А Евдокия, управясь утром с Варькой (Варьку брала с собой не управки ради, а чтобы картошки поболе прихватить), стала варить принесенную картошку, сварив, усадила ребятишек чистить ее, потолкла очищенную и накатала из толченки шесть небольших колобков. Готовые колобки вынесла на жестяном листе на мороз. Вечером вчера принесла она за пазухой штук тридцать картошин, так и на колобки хватило, и ребятишки наелись. Еще принесла она за голенищами валенок отрубей и, просеяв едва отруби те, испекла на плите прямо две большие лепешки. Ничего другого не смогла она собрать Павлу в дорогу.
До города, еще Андрей рассказывал, верст около трехсот. Сколько в день груженый бык пройдет? Тридцать верст, не больше. Вот и считай: туда дней восемь-десять идти обозу, обратно столько же да там дня три-четыре обязательно быть. Бабы говорили — не раньше как двадцатого марта назад обернется обоз. А что за это время есть-пить будут мужики, не знала Евдокия. Может, председатель из колхозного выпишет им что-либо, а потом зачтут? Иначе...

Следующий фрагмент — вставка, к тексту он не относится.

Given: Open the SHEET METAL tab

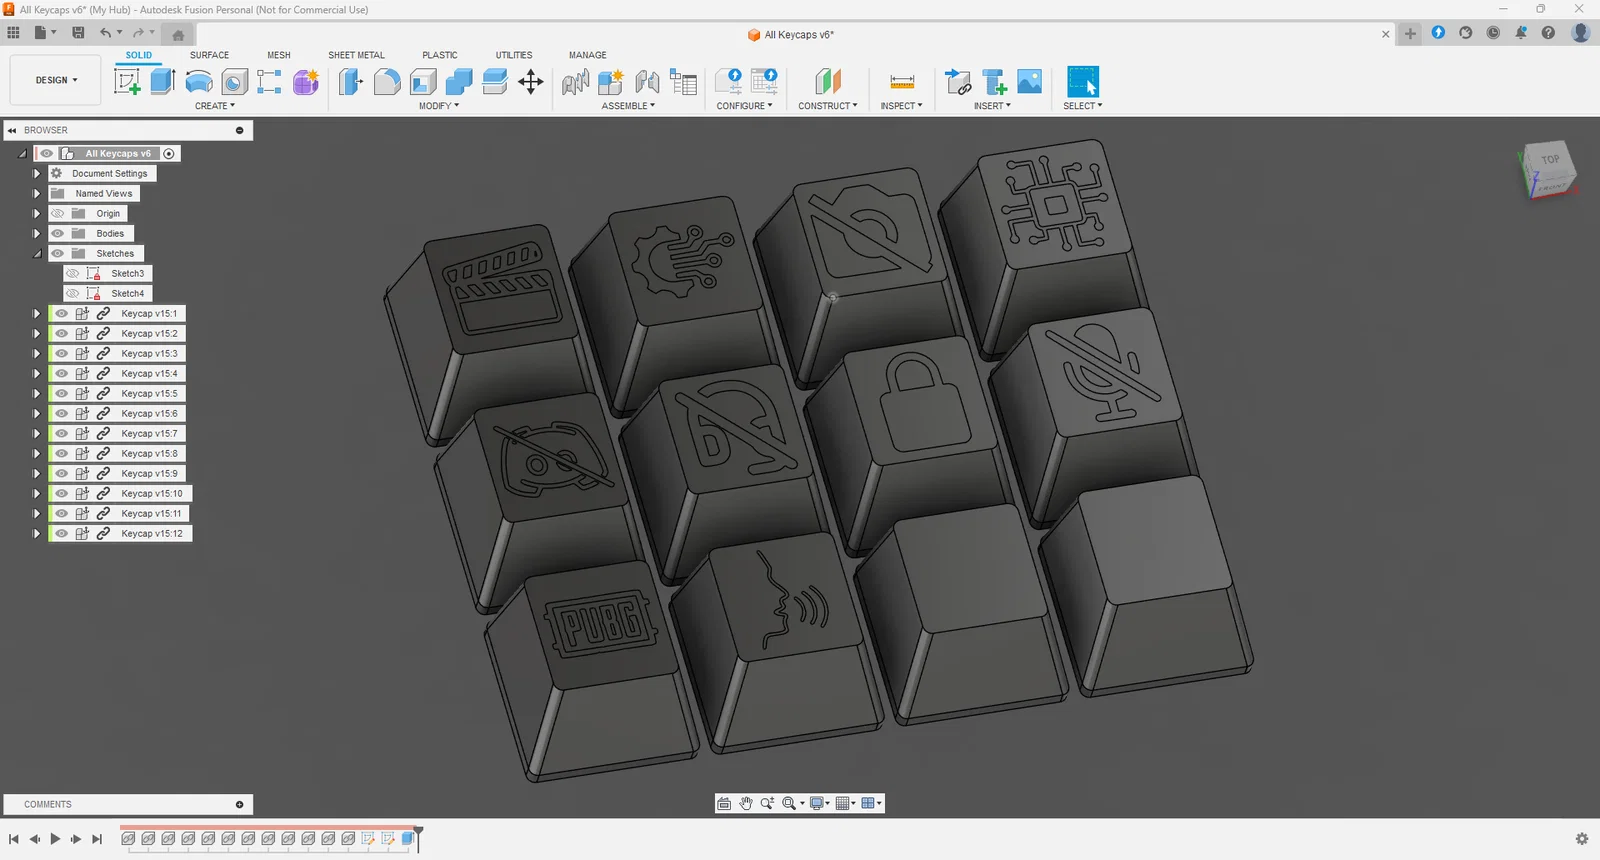Looking at the screenshot, I should pyautogui.click(x=356, y=55).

До войны еще — и до войны обозы каждую зиму ходили, и Андрей два раза с ними ходил — всякий раз идущий в город обоз был событием для деревни. Уж о том, что взять с собой поесть в дорогу, тогда и не думал никто. И не на быках ездили — на лошадях. Лошадей за неделю до выезда овсом начинали подкармливать. Не успели проводить, а они уже вот, вернулись обратно.
Так же, как и сейчас, уходил обоз в первых числах марта, иногда пораньше чуть: как только стихали метели и устанавливалась дорога. Еще до марта, бывало, ой-ой сколько дней, а уж разговоры промеж мужиков идут, кто нынче поедет, назначат кого. И каждому охота была большая хоть раз в несколько лет в городе побывать. Отдохнуть от работы колхозной, по магазинам походить, купить что-нибудь но мелочи, а больше — поглядеть.